** Source extract follows **

Paul T. Goldman Director Jason Woliner On That Wild Finale [Exclusive Interview]

This post contains spoilers for "Paul T. Goldman."

For the first five episodes of Peacock's oddball, uber-meta comedy series "Paul T. Goldman," director Jason Woliner grabs the audience by the hand and guides them into the kooky world of the title character — a world that's similar to our own, but heightened. Paul, a nebbish middle-aged man, has concocted an elaborate reality in which his ex-wife is a madam who has teamed up with a pimp to oversee a prostitution ring, and Paul envisions himself the hero who brings down their international sex trafficking syndicate. For the ten years that this project has been in the works, Woliner let Paul essentially steer the ship, and the director has facilitated fictionalized reenactments of scenes from Paul's screenplays based on these "true" life events in order to help immerse the audience in Paul's headspace and let us see how he sees the world.

In the sixth and finale episode, though, the complicated facade all comes crashing down. Paul is confronted with hard facts that disprove his harebrained theories, and the episode features an emotional confrontation in which he's actually forced to reckon with the real world for what feels like the first time in years. It all makes for compelling television, and I'm personally glad that Woliner envisioned the show ending this way, because there's a genuine catharsis to seeing Paul face reality in this way. But while the show is often very funny, and cringy, and jaw-dropping, and deeply strange, there's also a sadness to it, and I was happy to have the opportunity to reconnect with Woliner to talk about the series finale, how his own feelings about Paul evolved over the course of making this show, and much more.

Note: This interview has been lightly edited for clarity and brevity.

'I always wanted the release of the show to be part of the ending of the show'

Tell me about the last stretch of production for you. The final episode includes footage from the premiere, so you were clearly laying down the train tracks right before the train ran over them.

** End of Source extract **

▶ What is needed
Reproduce the interview excerpt with Jason Woliner about the "Paul T. Goldman" finale word for word, from its headline through its last line.

** Extracted material follows **

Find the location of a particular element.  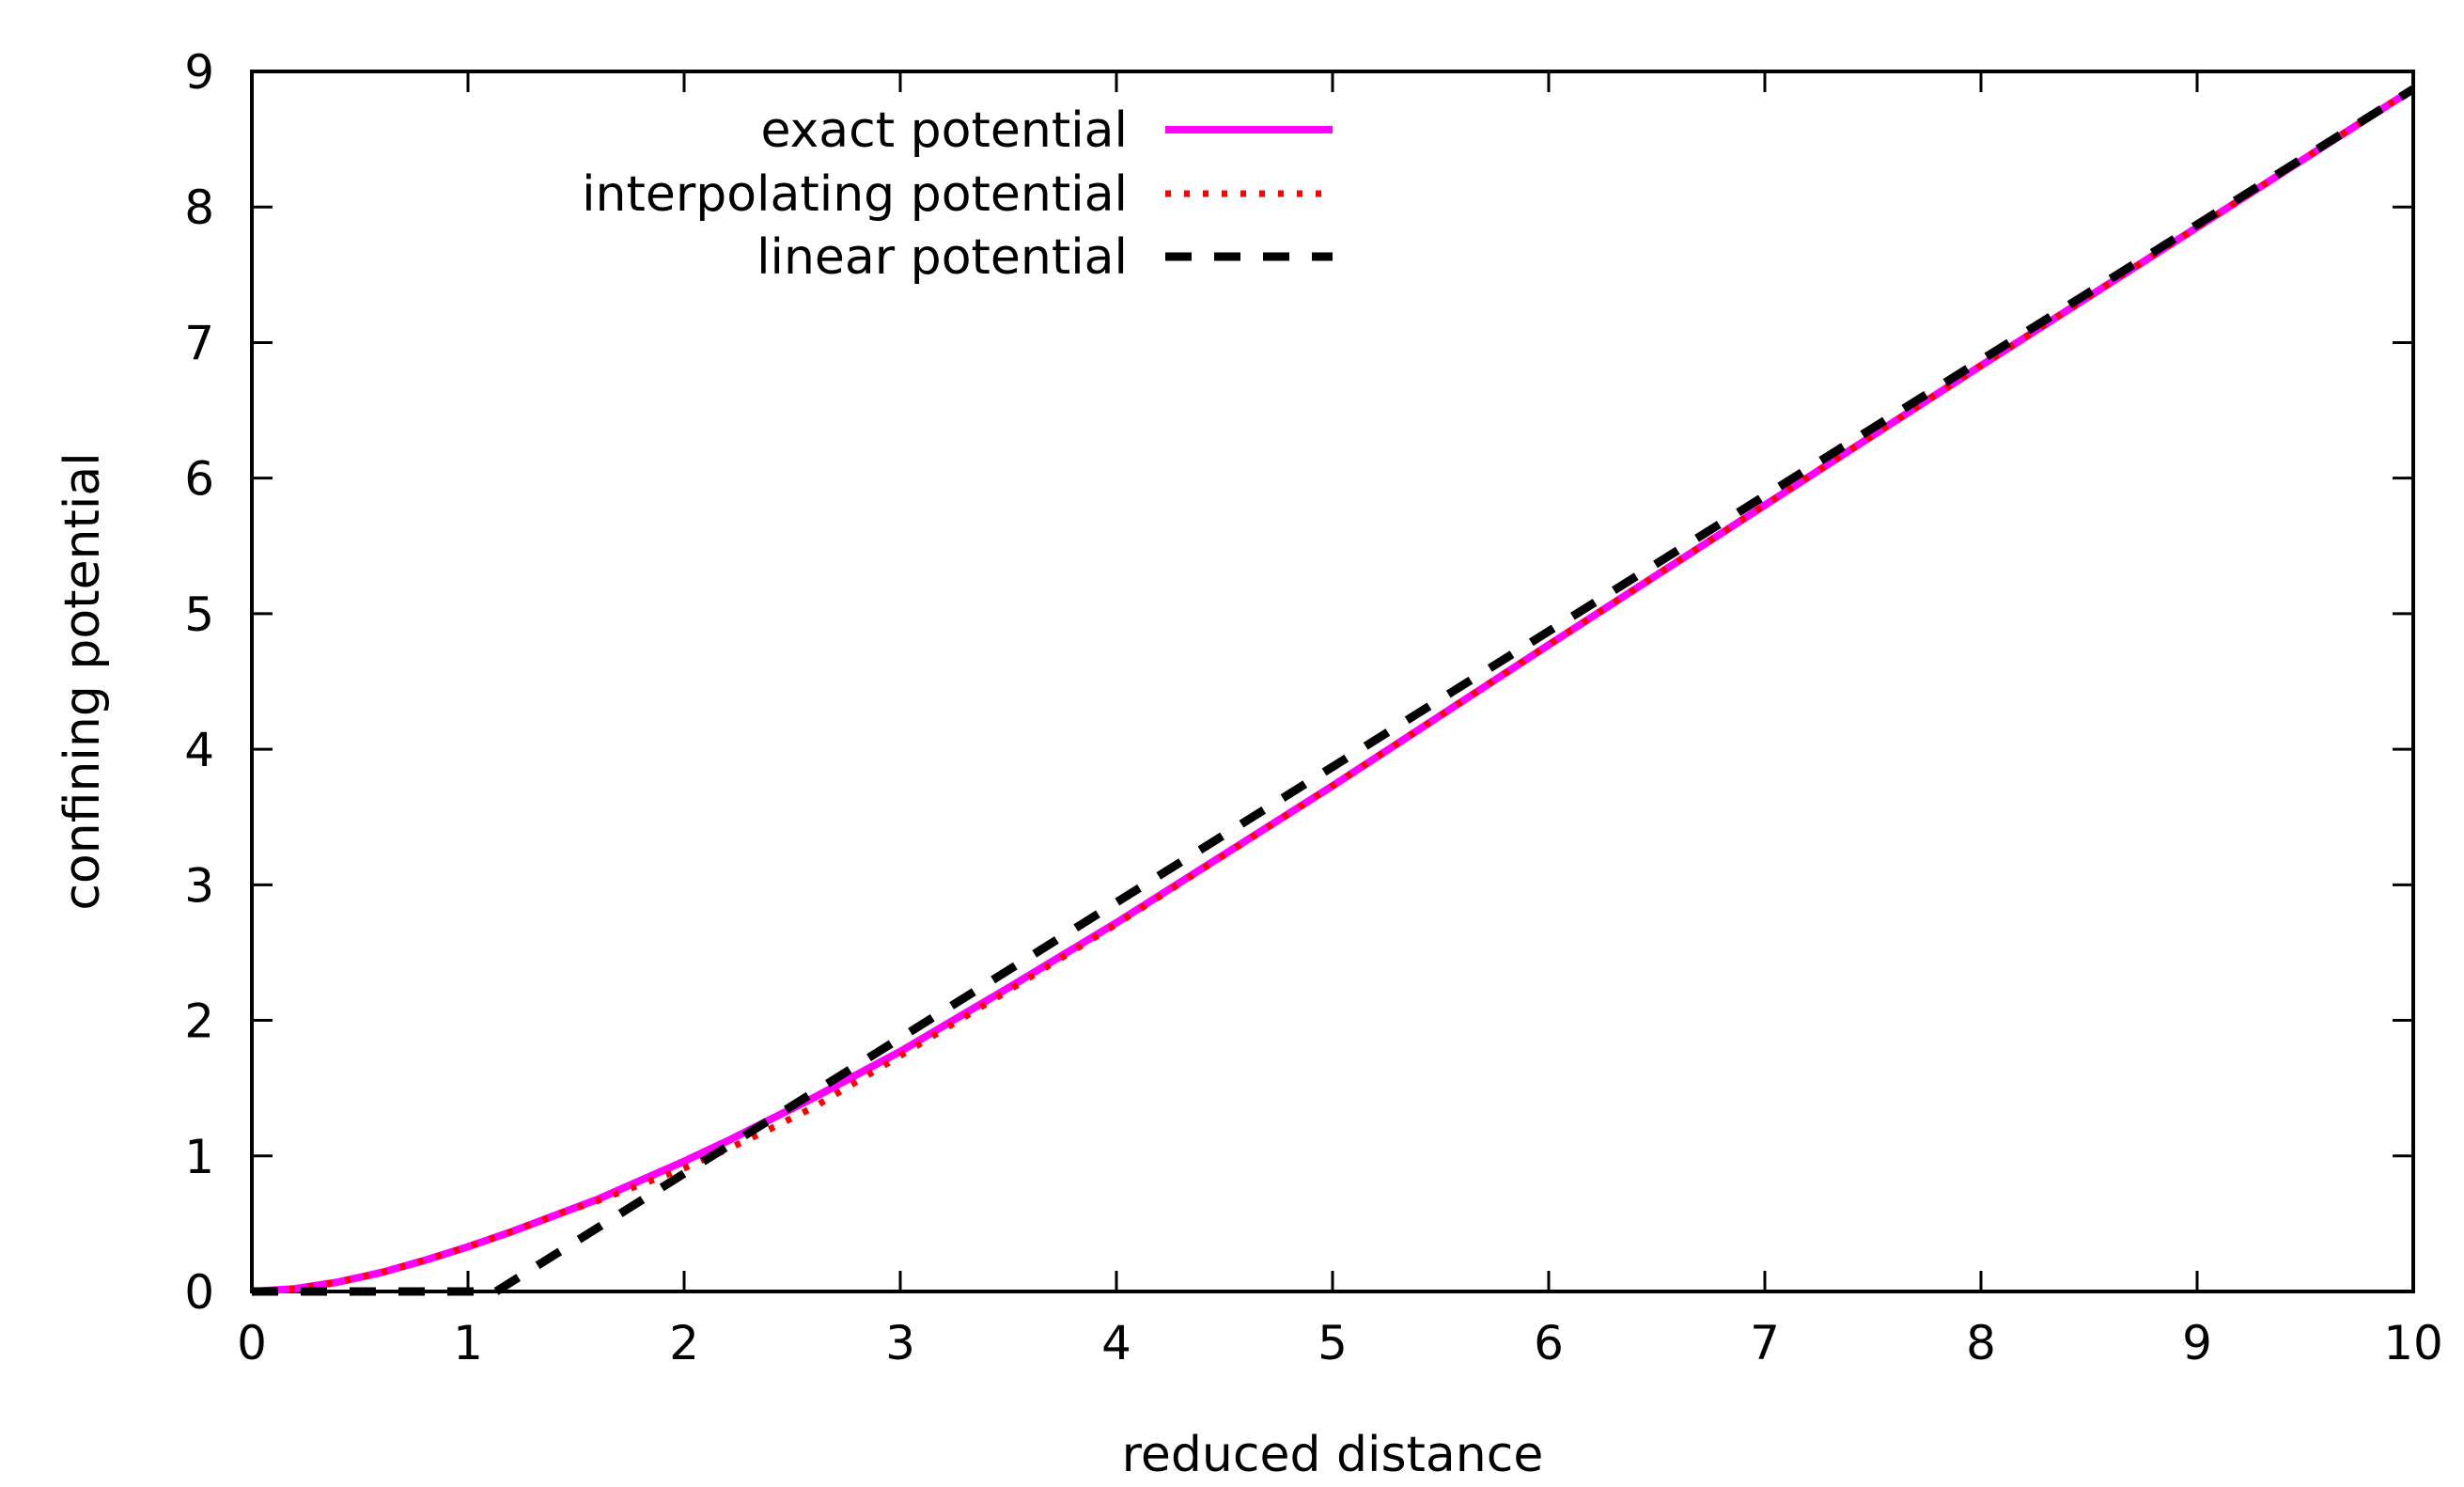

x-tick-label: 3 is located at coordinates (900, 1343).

** End of Extracted material **
** Extracted material follows **

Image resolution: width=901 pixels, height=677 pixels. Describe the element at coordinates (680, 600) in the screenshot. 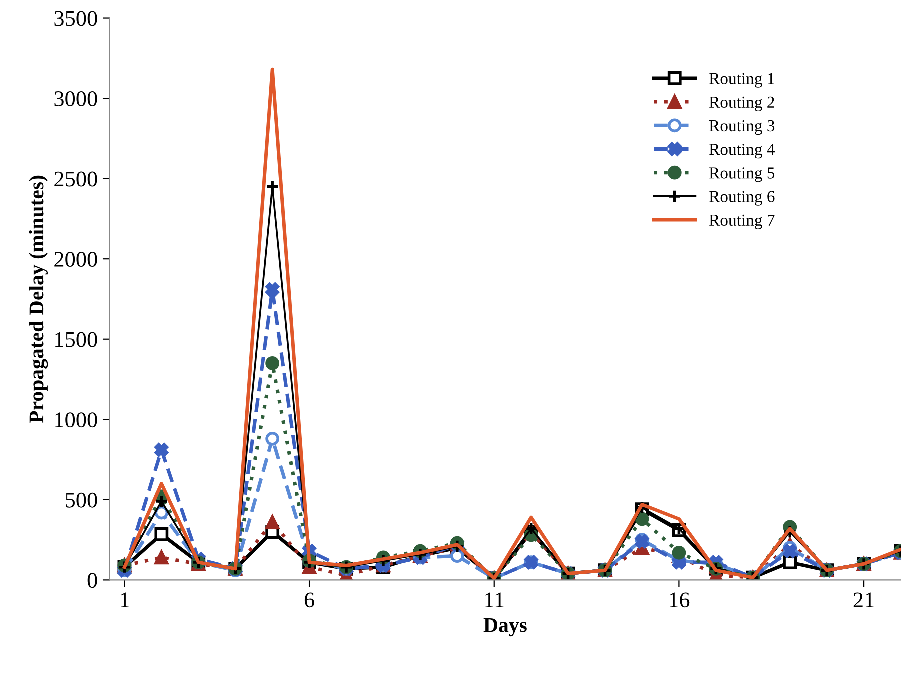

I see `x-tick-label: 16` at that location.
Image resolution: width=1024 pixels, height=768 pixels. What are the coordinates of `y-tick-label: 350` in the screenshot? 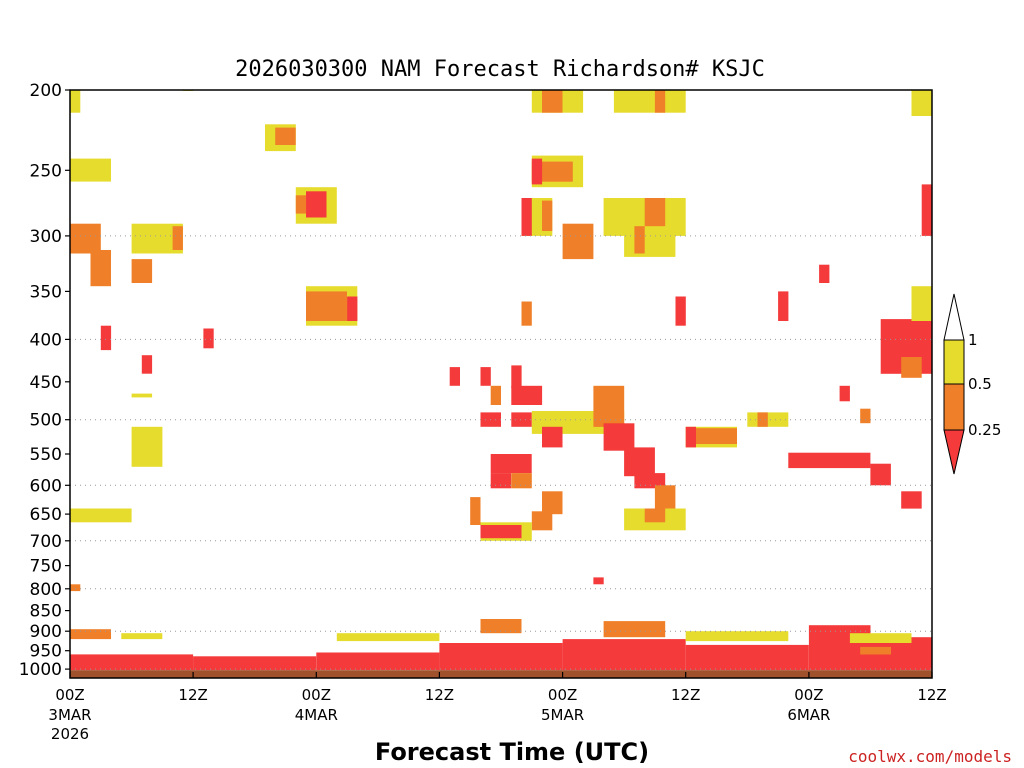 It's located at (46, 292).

** End of Extracted material **

▶ Solution to this exercise
Paul T. Goldman Director Jason Woliner On That Wild Finale [Exclusive Interview]

This post contains spoilers for "Paul T. Goldman."

For the first five episodes of Peacock's oddball, uber-meta comedy series "Paul T. Goldman," director Jason Woliner grabs the audience by the hand and guides them into the kooky world of the title character — a world that's similar to our own, but heightened. Paul, a nebbish middle-aged man, has concocted an elaborate reality in which his ex-wife is a madam who has teamed up with a pimp to oversee a prostitution ring, and Paul envisions himself the hero who brings down their international sex trafficking syndicate. For the ten years that this project has been in the works, Woliner let Paul essentially steer the ship, and the director has facilitated fictionalized reenactments of scenes from Paul's screenplays based on these "true" life events in order to help immerse the audience in Paul's headspace and let us see how he sees the world.

In the sixth and finale episode, though, the complicated facade all comes crashing down. Paul is confronted with hard facts that disprove his harebrained theories, and the episode features an emotional confrontation in which he's actually forced to reckon with the real world for what feels like the first time in years. It all makes for compelling television, and I'm personally glad that Woliner envisioned the show ending this way, because there's a genuine catharsis to seeing Paul face reality in this way. But while the show is often very funny, and cringy, and jaw-dropping, and deeply strange, there's also a sadness to it, and I was happy to have the opportunity to reconnect with Woliner to talk about the series finale, how his own feelings about Paul evolved over the course of making this show, and much more.

Note: This interview has been lightly edited for clarity and brevity.

'I always wanted the release of the show to be part of the ending of the show'

Tell me about the last stretch of production for you. The final episode includes footage from the premiere, so you were clearly laying down the train tracks right before the train ran over them.